Merujuk rencana Trump, senjata milisi di Jalur Gaza Palestina harus sepenuhnya dilucuti. Namun, sejauh ini hal tersebut belum terjadi.
Menurut laporan media Israel, Jerusalem Post, organisasi militan Islam tersebut terlibat dalam pertempuran sengit melawan kelompok-kelompok pesaingnya. Sedikitnya 32 orang dilaporkan tewas.
Di media sosial juga beredar video yang disebut-sebut menunjukkan Hamas mengeksekusi atau menyiksa orang-orang yang dituduh berkolaborasi dengan Israel. Sejumlah negara seperti Amerika Serikat, Jerman, dan Uni Eropa mengklasifikasikan Hamas sebagai organisasi teroris.
SCROLL TO CONTINUE WITH CONTENT
Belum jelas apakah perlucutan senjata Hamas akan berhasil. Presiden AS Donald Trump memberikan pernyataan yang kontradiktif "Hampir seluruh kawasan telah menyetujui rencana untuk segera demiliterisasi Gaza, melucuti senjata Hamas, dan memastikan bahwa Israel tidak lagi terancam," ujarnya dalam pidatonya di Knesset, parlemen Israel.
Namun sebelumnya, dalam penerbangannya ke Israel, Trump menyatakan bahwa pemerintahnya telah mengizinkan Hamas untuk sementara mempersenjatai diri. Hamas, katanya, sedang berusaha mengembalikan ketertiban setelah berbulan-bulan perang.
"Pesan yang jelas"
Fakta bahwa Hamas segera hadir setelah penarikan pasukan Israel dan mengirimkan pasukan bersenjatanya ke Kota Gaza menyampaikan pesan yang jelas, kata Simon Wolfgang Fuchs, pakar studi Islam di Hebrew University Yerusalem.

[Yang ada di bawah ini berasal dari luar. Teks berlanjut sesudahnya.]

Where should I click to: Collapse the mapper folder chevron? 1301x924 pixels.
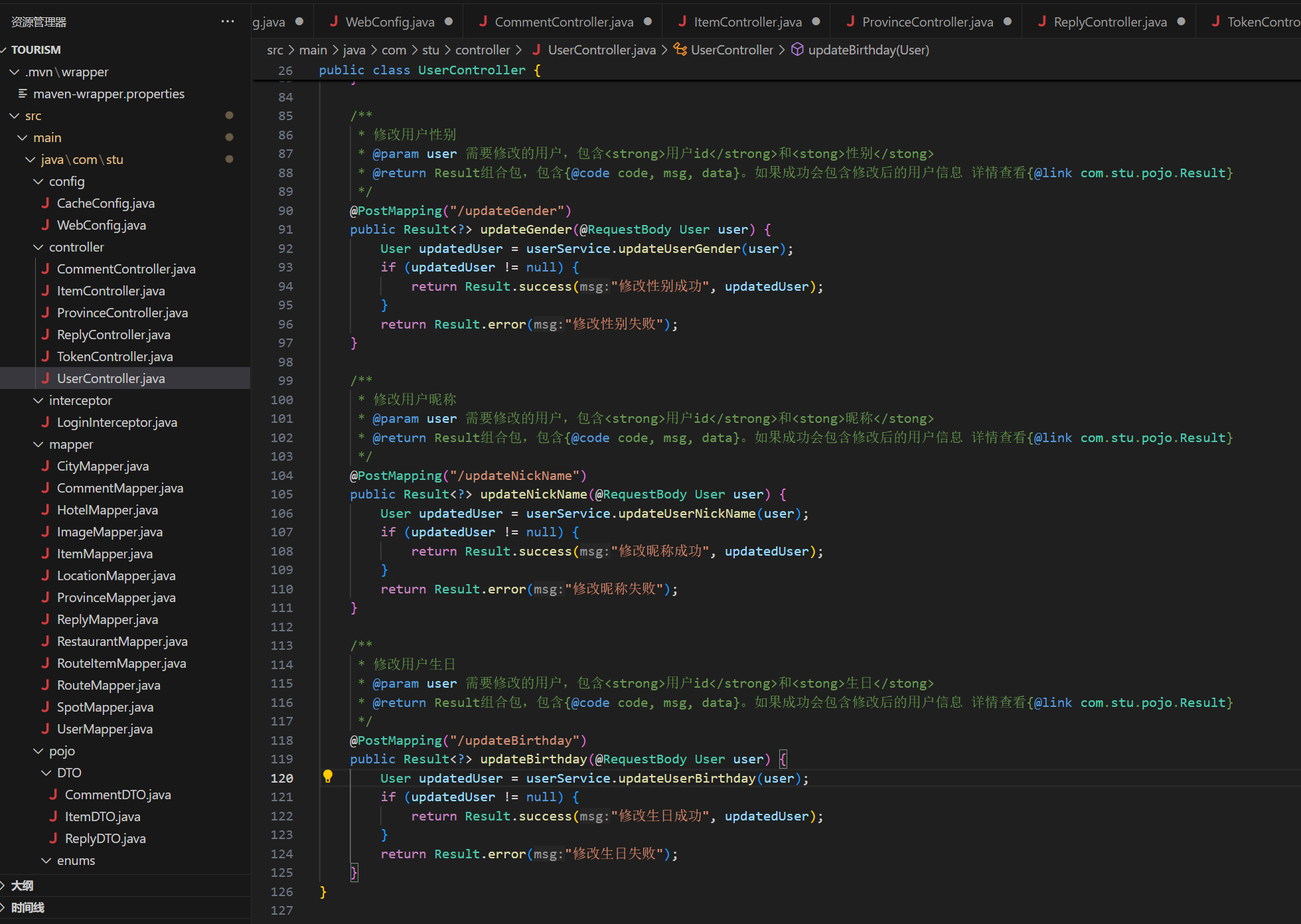pos(38,444)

"Hamas dengan tegas menunjukkan bahwa keberadaan mereka yang sama sekali tidak hilang dari Jalur Gaza. Sebaliknya, mereka terus mengklaim peran mereka di sana."
Ayo berlangganan gratis newsletter mingguan Wednesday Bite. Recharge pengetahuanmu di tengah minggu, biar topik obrolan makin seru!

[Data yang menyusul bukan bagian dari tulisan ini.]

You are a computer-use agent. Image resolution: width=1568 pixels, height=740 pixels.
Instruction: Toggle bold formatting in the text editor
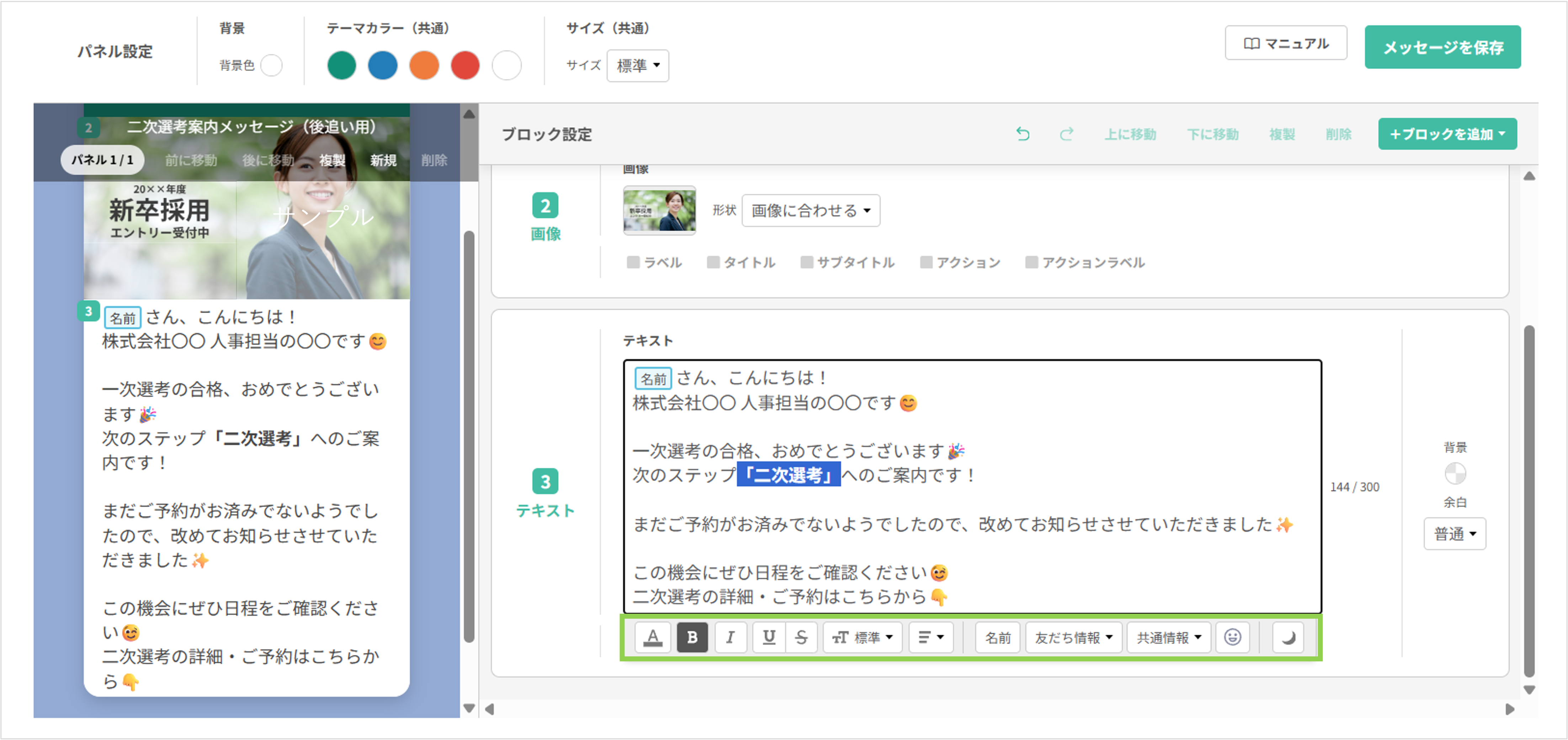pos(692,637)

Menurut analisis dari lembaga think tank Amerika Serikat, Atlantic Council, proses perlucutan senjata Hamas kemungkinan akan memakan waktu lama. Selama Hamas tetap eksis, baik sebagai kelompok bersenjata, gerakan politik, atau bahkan sekadar ide - akan selalu ada risiko besar mereka kembali memperluas pengaruhnya di Gaza untuk mengejar kepentingannya sendiri. Hal yang tampaknya sedang terjadi saat ini.
Senjata sebagai jaminan eksistensi
Hamas menganggap persenjataan mereka sebagai jaminan eksistensi baik secara militer, politik, maupun secara simbolis, ujar Simon Engelkes, Kepala Yayasan Konrad Adenauer di Ramallah, "Tanpa imbalan politik yang nyata, Hamas kemungkinan besar tidak akan menyetujui langkah semacam itu. 'Jaminan keamanan' dari Presiden Trump bahwa perang di Jalur Gaza tidak akan berlanjut setelah perjanjian gencatan senjata saat ini tidak cukup."
Meskipun struktur militer Hamas telah sangat dilemahkan selama perang, jaringan dan kehadiran mereka yang terlihat di Gaza tetap utuh, lanjut Engelkes. "Hal itu menjamin kelangsungan gerakan politik mereka, setidaknya dalam jangka pendek hingga menengah."
Siapa yang bertanggung jawab atas keamanan di Jalur Gaza?
Perlucutan senjata total Hamas juga akan sulit dilakukan karena keamanan internal Jalur Gaza selama ini berada di tangan Hamas - sebelum Hamas menyerang Israel pada 7 Oktober 2023. Setelah mengambil alih pemerintahan wilayah tersebut pada tahun 2007, Hamas bertanggung jawab atas kepolisian, keamanan dalam negeri, serta sistem peradilan dan hukum.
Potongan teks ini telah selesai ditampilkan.